Authorization

Control what your API keys can access using scopes.

Overview

Shablonix API keys support fine-grained permissions through scopes. When you create an API key, you can restrict it to only the operations it needs, following the principle of least privilege.

If no scopes are specified when creating a key, it will have access to all scopes by default. We recommend creating keys with only the scopes required for your use case.

Available Scopes

The following scopes control access to different API operations:

Scope	Description
`templates:read`	List and retrieve templates.
`templates:write`	Create, update, and delete templates.
`documents:generate`	Generate documents (PDF, PNG, HTML, DOCX) from templates.
`api-keys:read`	List and view API key metadata (keys are never shown in full).
`api-keys:write`	Create and revoke API keys.
`usage:read`	View usage statistics and billing information.

Creating Scoped Keys

When creating an API key via the dashboard or the API, specify the scopes you want to grant:

Via the API

			
				curl -X POST https://api.shablonix.com/v1/api-keys \
  -H "Authorization: Bearer tf_live_your_api_key" \
  -H "Content-Type: application/json" \
  -d '{
    "name": "Generation Only",
    "scopes": ["templates:read", "documents:generate"]
  }'

Via the Dashboard

1 Navigate to Settings → API Keys
2 Click Create New Key
3 Select the scopes you want to grant from the permissions checklist
4 Copy and securely store the generated key

Principle of Least Privilege

Only grant the scopes your application actually needs.
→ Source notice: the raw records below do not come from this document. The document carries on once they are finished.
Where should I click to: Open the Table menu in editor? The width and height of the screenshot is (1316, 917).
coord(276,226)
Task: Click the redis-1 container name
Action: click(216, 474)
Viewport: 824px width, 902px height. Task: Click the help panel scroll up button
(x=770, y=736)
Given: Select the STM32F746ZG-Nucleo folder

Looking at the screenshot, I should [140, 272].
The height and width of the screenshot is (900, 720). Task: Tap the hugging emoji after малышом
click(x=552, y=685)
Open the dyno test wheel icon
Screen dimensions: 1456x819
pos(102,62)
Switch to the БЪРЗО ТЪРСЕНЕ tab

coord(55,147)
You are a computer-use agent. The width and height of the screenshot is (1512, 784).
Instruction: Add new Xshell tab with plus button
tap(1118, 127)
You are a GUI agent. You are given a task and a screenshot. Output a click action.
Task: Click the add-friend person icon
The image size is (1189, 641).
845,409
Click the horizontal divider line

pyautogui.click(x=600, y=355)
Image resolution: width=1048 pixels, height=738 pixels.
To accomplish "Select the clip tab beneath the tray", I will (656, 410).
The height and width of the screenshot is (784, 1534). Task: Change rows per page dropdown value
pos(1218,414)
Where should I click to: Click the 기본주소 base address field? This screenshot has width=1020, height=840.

For example, a service that only generates documents should use templates:read and documents:generate scopes only.

Error Responses

If your API key lacks a required scope for an endpoint, the API returns a 401 Unauthorized response with details about the missing permissions:

401 Insufficient Scopes json

			
				{
  "statusCode": 401,
  "error": "Unauthorized",
  "message": "Insufficient permissions. Required scopes: templates:write",
  "missingScopes": ["templates:write"],
  "yourScopes": ["templates:read", "documents:generate"],
  "hint": "Create a new API key with the required scopes or request additional permissions."
}

Scope Errors vs Auth Errors

A scope error (missing permissions) returns the same 401 status code as an authentication error (invalid key). Check the missingScopes field in the response body to distinguish between the two.